How many ways are there to prepare a basic tomato sauce? Probably as many as there are grandmothers in Italy. My mom has her recipe, always a throwback to my childhood. Sofagirl a while ago posted a wildly popular one by Marcella Hazan . The farther south one travels down the Italian boot, the more garlic and spices are added.
But now I live in LA and my personal cooking is morphing a bastard child of two cultures – or three or four. Some of my LA based Italian girlfriends have stayed very attached to the way things are done “in the old country” and, in many instances, I can relate to that. You will not find me drizzling balsamic on a Caprese (a special anathema to my friend Luisa), nor will I ever finish a risotto with cream (nor will I ever order one in a restaurant). And don’t get me started on the quest for the perfect pizza (best, so far, Olio’s on Beverly Boulevard).
In many other respects, though, I am open to experimentation. California is blessed with a bounty of fruit, vegetables and spices that are not often available in Italy, so why restrict myself? It’s not out of necessity anymore that Italians modify their food – when emigration started in earnest at the dawn of the last century, mammas had to make do with what was available, and hence the birth of what I call “New Jersey Italian cooking” – let’s just say not one of my favourites.
I experiment with very un-Italian ingredients because it’s fun and, sometimes, the results are lovely. Take chile peppers for example. Since working in a professional kitchen alongside many Mexicans, I have discovered all manners of chiles and often wondered how I went through life without chipotle, a divine inspired ingredient that makes anything, from sweet potatoes to chocolate, more interesting. Last night I felt like pasta with tomato sauce but didn’t want to use butter, and going the simple olive oil/onion/garlic/tomato route seemed a bit boring. Enter Ancho Chile powder.
Ancho is a poblano pepper that has been dried and ground. Anyone with access to poblanos can make their own powder which, by the way, is a main ingredient of mole, but the powder can be easily purchased anywhere (on line, Penzeys and Amazon have it).
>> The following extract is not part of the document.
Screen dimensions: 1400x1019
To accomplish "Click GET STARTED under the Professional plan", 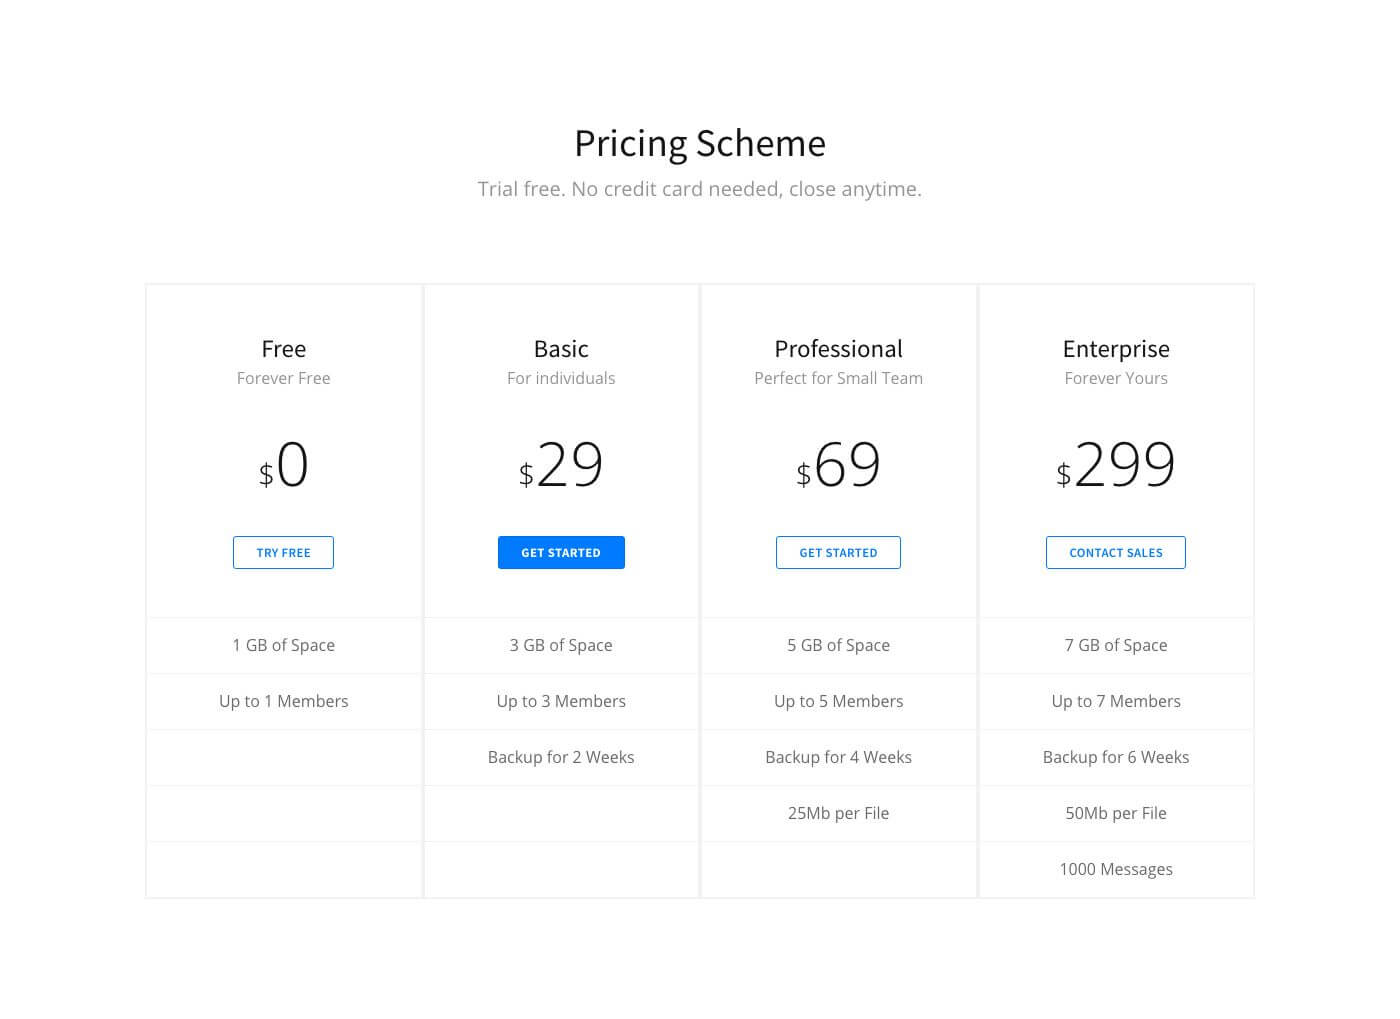I will pos(838,552).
Ancho chile is not particularly spicy but adds depth and a touch of smokiness to sauces. I tried a little pinch in my tomato sauce. Then I added a pinch more, just enough for a subtle taste but not so much to render the sauce unrecognizable. Everyone at the table agreed it was delicious – nobody could pinpoint what the secret ingredient was.
1 large onion, chopped
2 cans of tomatoes (whole or diced), with their juices
1 T honey or sugar
2 ts ancho chile powder
3 or 4 T of white wine vinegar
salt and pepper to taste
5 T olive oil (or canola)
- Heat the oil in a large skillet. Add the onion and let cook on medium-high heat until soft, but now brown, about 5 minutes.
- Add the tomatoes, honey (or sugar), ancho chile powder, salt and pepper. Reduce the heat to medium and let the mixture bubble until thickened, about 20 to 30 minutes.
- Let cool and pour in a blender. Add the vinegar and puree until smooth. Taste and adjust seasoning.
- Cook your pasta of choice, pour some of the sauce on it, heat everything quickly and serve.
- The sauce serves up to 12 portions.